Ab 1. August 2024 ist kein Ehegattenunterhalt mehr geschuldet.
5. Die Ehefrau hat an die aus der Ehe hervorgegangenen Kinder C.___, D.___ und E.___ mit Wirkung ab 1. August 2024 monatlich vorauszahlbare Unterhaltsbeiträge von je CHF 80.00 zu bezahlen. Die Kinderzulagen sind zusätzlich geschuldet sofern sie von der Mutter bezogen werden.
6. Im Übrigen werden die Berufungen abgewiesen, soweit darauf eingetreten werden kann.
7. Die Gerichtskosten von CHF 2'000.00 werden A.___ und B.___ je zur Hälfte auferlegt.
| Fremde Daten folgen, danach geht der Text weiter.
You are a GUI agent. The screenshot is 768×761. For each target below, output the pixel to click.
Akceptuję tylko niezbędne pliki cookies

Zufolge der B.___ gewährten unentgeltlichen Rechtspflege trägt ihren Anteil der Staat Solothurn. Vorbehalten bleibt der Rückforderungsanspruch des Staates während 10 Jahren, sobald B.___ zur Rückzahlung in der Lage ist.
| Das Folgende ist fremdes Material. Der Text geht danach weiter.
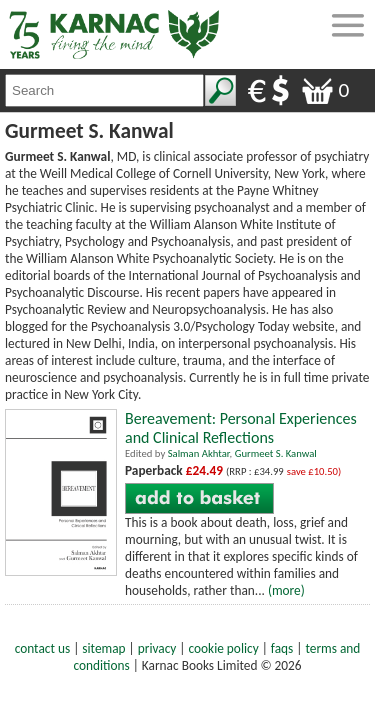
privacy (157, 648)
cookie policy (224, 648)
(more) (286, 590)
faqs (282, 648)
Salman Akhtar (199, 453)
Der Anteil von A.___ wird mit dem geleisteten Kostenvorschuss verrechnet. Der Überschuss von CHF 500.00 wird zurückerstattet.
8. Die Parteikosten werden wettgeschlagen.
9. Die Entschädigung des unentgeltlichen Rechtsbeistandes von B.___, Rechtsanwalt Andreas Ehrsam, wird auf CHF 3'295.80 festgesetzt und ist zufolge unentgeltlicher Rechtspflege vom Staat zu zahlen. Vorbehalten bleibt der Rückforderungsanspruch des Staates während 10 Jahren, sobald B.___ zur Nachzahlung in der Lage ist (Art. 123 ZPO).
10. Dieses Urteil wird in Bezug auf die Rechtsverzögerung bei der Urteilsbegründung der Gerichtsverwaltungskommission gemeldet (§ 105bis Abs. 3 GO).
Rechtsmittel: Gegen diesen Entscheid kann innert 30 Tagen seit Eröffnung des begründeten Urteils beim Bundesgericht Beschwerde in Zivilsachen eingereicht werden (Adresse: 1000 Lausanne 14). Die Frist wird durch rechtzeitige Aufgabe bei der Schweizerischen Post gewahrt. Die Frist ist nicht erstreckbar. Die Beschwerdeschrift hat die Begehren, deren Begründung mit Angabe der Beweismittel und die Unterschrift des Beschwerdeführers oder seines Vertreters zu enthalten. Für die weiteren Voraussetzungen sind die Bestimmungen des Bundesgerichtsgesetzes massgeblich.